The alleged impostors were arrested while sitting the the two-day National Higher Education Entrance Examination, after an undercover journalist exposed the identity fraud.
The journalist, from Southern Metropolis Daily, also took the exam as part of the mainland newspaper’s expose on a criminal syndicate that hires university students to sit the annual exam taken by as many as 9.4 million high school graduates across the mainland.
He said he told the exam inspector to order the arrest of the impostors five minutes before the end of the session for the first day of the test.
According to the Guangzhou-based newspaper, at least six people, including the journalist, took the exams at No. 10 Nanchang Secondary School using fake identity cards and examination permits.

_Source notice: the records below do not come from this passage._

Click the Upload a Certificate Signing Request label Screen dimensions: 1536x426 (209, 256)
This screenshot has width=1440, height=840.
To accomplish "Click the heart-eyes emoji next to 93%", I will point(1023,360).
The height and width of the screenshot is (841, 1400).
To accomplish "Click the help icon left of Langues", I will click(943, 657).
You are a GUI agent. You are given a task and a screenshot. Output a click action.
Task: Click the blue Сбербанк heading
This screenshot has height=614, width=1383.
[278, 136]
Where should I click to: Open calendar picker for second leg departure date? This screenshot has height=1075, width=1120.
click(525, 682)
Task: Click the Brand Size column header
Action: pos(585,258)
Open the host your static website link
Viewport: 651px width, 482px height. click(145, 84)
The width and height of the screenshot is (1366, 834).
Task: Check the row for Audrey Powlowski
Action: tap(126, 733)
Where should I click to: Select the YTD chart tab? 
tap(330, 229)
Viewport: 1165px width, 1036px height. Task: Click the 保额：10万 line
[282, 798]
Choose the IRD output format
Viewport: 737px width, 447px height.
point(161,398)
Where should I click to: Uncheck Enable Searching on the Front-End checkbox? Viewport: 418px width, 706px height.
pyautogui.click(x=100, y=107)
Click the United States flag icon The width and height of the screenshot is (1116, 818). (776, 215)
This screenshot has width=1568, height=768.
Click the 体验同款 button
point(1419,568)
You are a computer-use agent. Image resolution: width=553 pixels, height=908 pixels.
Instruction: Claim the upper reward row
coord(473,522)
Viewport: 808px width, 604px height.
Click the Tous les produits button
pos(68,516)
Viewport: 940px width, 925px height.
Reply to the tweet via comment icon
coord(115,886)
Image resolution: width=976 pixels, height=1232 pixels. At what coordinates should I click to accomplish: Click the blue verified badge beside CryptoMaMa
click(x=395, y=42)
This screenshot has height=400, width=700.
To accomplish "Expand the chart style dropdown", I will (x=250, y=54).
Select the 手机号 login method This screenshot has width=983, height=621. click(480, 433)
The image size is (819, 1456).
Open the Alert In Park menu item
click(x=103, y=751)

It was not clear why only two of the alleged impostors were arrested.
One of the surrogate examinees told the undercover reporter that his fee depended on the exam score, and that he was paid more than 100,000 yuan (US$16,100) if the student he was taking the test for gained entrance into major universities in Hubei’s capital city of Wuhan.
An arrested suspect, surnamed Li, said he began taking entrance exams for others four years ago when he was still a freshman, adding that he had made quite a fortune out of it.
The Ministry of Education said in a statement it would file criminal charges against the offenders, adding that the fabrication of identification cards and exam permits as well as the hiring of replacements to sit the exams would result in disqualification and temporary suspension from taking the national exams.
The ministry has told Jiangxi police and education authorities to look deeper into the case.